Giorno 27 si sono dati appuntamento ad Azzano Decimo, in provincia di Bolzano, delle band di nazi-rock europee, come la francese Leibstandarte, l’italiana Via dolorosa, il gruppo finlandese Goatmoon e due gruppi esponenti del National Socialist Black Metal. Suoneranno in un club privato, il Langbard, inneggiando al nazismo e all’Olocausto.
Il nome Leibstandarte è quello della divisione Waffen SS (il braccio armato delle SS) delle guardie del corpo di Hitler che, al processo di Norimberga furono condannate con le SS come organizzazioni criminali in quanto responsabili di numerosi crimini di guerra e crimini contro l’umanità.
Giorno 24, a Trieste, il carcere del Coroneo è stato intitolato a Ernesto Mari, direttore del carcere dal 1942 al 1945. Per quel carcere, anni prima, erano passati Umberto Greatti, Umberto Tommasini, Mario Maovaz, Leo Valiani e tanti altri giuliani e slavi confinati a Ponza, ma con Mari ne passano tanti altri che soccombono alla repressione nazifascista dopo l’8 settembre del 1943. Egli assistette impassibile alle torture dei tanti oppositori che passarono di lì, firmando gli elenchi dei deportati. La decisione è stata presa per un distorto senso di equità in quanto Mari è stato ucciso nella foiba di Basovizza.
Molte le polemiche sui giornali locali dove il presidente provinciale dell’ANPI ha parlato di pietà umana per Mari ed ha rilevato che all’immobilismo del direttore fecero da contraltare le guardie carcerarie, tre delle quali furono anch’esse deportate ed una morì nel campo di concentramento. Sarebbe stato opportuno intitolare a loro il Coroneo o anche ai tanti carabinieri che, per essersi rifiutati di ubbidire ai nazifascisti, furono internati nei campi tedeschi.
Episodi del genere ci fanno ritenere veramente necessario il Giorno della Memoria se, ovviamente ci sono iniziative non retoriche, ma coinvolgenti.

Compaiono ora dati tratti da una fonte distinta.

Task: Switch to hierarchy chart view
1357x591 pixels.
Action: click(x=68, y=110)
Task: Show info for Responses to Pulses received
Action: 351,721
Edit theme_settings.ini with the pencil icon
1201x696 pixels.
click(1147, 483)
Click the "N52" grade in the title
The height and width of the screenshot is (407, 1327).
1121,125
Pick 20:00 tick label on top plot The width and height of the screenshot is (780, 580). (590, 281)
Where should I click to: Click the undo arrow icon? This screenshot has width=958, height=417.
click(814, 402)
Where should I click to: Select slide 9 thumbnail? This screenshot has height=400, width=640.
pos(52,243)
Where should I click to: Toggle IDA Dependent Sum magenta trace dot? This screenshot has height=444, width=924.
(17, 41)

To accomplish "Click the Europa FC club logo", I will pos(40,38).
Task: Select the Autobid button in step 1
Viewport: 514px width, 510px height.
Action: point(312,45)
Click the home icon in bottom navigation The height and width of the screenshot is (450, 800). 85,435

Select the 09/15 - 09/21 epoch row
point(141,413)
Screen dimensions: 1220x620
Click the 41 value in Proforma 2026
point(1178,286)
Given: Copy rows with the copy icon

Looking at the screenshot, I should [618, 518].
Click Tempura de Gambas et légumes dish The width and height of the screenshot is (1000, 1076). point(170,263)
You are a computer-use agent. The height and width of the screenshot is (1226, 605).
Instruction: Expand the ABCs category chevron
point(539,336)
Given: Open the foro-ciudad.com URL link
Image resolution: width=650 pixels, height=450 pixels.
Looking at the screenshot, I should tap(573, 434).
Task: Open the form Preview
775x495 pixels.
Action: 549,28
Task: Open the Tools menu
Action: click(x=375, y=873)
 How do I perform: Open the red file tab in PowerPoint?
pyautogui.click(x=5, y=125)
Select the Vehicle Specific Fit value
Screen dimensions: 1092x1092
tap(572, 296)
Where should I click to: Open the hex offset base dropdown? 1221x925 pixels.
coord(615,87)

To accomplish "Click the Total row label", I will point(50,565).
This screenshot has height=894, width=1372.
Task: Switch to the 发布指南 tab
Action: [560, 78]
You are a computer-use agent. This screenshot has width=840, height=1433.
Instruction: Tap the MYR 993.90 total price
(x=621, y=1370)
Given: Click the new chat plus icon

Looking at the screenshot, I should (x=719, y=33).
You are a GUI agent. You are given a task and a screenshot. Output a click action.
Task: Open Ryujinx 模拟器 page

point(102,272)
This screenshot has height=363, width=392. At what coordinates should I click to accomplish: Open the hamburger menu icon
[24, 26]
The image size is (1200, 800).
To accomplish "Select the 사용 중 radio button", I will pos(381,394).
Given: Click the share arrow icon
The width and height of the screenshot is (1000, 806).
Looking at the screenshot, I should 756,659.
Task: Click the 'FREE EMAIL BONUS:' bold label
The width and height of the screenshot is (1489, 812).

A Trieste, martedì, hanno messo le prime pietre d’inciampo, quelle che riportano su una piastra d’ottone incorporata nel selciato il nome dei deportati che non hanno fatto più ritorno. Si collocano nelle strade vicino alle ultime abitazioni degli scomparsi.
Sarà inaugurata anche una mostra con 24 disegni di Zoran Muśič Programma Music_4, artista deportato a Dachau, che di nascosto disegnò le condizioni di vita e di morte nel campo. Sarà al Museo Revoltella, sempre a Trieste, dal 27 gennaio al due aprile.
Come ulteriore manifestazione coinvolgente il 30 gennaio ci sarà un’iniziativa anche dell’Università della terza età che avrà come ospite un altro testimone dei lager Osvaldo Francesconi Loc_Giorno_della_-memoria_2018.pdf, che ricorderà la sua deportazione a Buchenwald nell’estate del 1944.
A livello nazionale anche si cerca di fare molto e di dare segnali perché il Giorno della Memoria ci aiuti a ricordare le stragi effettuate da un’ideologia sbagliata e a dire “mai più”.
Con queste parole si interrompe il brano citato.